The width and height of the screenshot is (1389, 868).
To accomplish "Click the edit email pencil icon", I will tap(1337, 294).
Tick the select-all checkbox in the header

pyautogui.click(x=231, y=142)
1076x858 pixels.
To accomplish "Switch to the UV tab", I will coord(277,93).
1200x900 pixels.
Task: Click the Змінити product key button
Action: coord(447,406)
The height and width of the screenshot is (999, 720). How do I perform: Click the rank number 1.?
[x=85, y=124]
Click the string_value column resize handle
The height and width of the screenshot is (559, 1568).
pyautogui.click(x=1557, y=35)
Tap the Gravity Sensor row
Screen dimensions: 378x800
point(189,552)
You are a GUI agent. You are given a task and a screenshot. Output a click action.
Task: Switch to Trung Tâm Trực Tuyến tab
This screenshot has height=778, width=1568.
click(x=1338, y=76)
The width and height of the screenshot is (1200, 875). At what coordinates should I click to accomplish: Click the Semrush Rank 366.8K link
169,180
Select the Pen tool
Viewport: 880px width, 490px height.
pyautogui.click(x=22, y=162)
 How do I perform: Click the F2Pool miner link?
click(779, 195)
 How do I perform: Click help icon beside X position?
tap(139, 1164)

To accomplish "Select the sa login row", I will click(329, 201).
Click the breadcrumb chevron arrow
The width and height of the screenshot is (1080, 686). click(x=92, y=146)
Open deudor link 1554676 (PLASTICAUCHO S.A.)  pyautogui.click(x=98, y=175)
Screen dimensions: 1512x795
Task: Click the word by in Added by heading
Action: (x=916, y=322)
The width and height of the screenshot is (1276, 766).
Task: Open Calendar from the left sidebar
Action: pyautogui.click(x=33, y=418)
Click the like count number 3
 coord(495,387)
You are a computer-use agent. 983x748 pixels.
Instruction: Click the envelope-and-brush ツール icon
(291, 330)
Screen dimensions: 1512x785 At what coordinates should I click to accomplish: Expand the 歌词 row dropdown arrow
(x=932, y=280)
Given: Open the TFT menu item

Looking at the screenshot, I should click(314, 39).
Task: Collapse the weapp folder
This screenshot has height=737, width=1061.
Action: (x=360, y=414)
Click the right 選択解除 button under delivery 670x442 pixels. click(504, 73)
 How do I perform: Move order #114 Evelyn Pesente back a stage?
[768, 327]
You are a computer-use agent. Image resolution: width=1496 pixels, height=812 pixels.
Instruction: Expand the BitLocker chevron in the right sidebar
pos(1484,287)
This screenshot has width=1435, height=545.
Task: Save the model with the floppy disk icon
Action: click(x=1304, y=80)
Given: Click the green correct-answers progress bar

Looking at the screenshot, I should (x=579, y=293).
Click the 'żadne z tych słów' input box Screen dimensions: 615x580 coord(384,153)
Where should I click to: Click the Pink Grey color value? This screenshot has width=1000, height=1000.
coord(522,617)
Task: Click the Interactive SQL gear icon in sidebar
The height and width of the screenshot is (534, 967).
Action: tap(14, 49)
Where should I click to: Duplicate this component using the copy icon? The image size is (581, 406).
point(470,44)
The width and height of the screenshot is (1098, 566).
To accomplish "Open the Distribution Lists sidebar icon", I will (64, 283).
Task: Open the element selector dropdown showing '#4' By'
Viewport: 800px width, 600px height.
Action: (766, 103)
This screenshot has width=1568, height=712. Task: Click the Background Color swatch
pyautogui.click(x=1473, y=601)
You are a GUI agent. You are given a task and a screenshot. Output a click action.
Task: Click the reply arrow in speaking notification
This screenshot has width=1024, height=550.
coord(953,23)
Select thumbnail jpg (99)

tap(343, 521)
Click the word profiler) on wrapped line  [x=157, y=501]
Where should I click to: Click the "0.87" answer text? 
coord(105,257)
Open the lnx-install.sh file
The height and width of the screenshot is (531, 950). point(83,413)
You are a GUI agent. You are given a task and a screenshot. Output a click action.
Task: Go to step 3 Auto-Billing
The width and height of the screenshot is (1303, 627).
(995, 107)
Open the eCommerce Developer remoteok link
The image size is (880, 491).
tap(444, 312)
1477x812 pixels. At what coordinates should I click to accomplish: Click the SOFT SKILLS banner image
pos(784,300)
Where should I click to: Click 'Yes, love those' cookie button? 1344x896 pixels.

## TASK GOAL
Show each line of the material that includes the string "computer" by copying it.

## SOLUTION TO THIS EXERCISE
You are a computer-use agent. 983x748 pixels.
You are a computer-use agent. Image resolution: width=1496 pixels, height=812 pixels.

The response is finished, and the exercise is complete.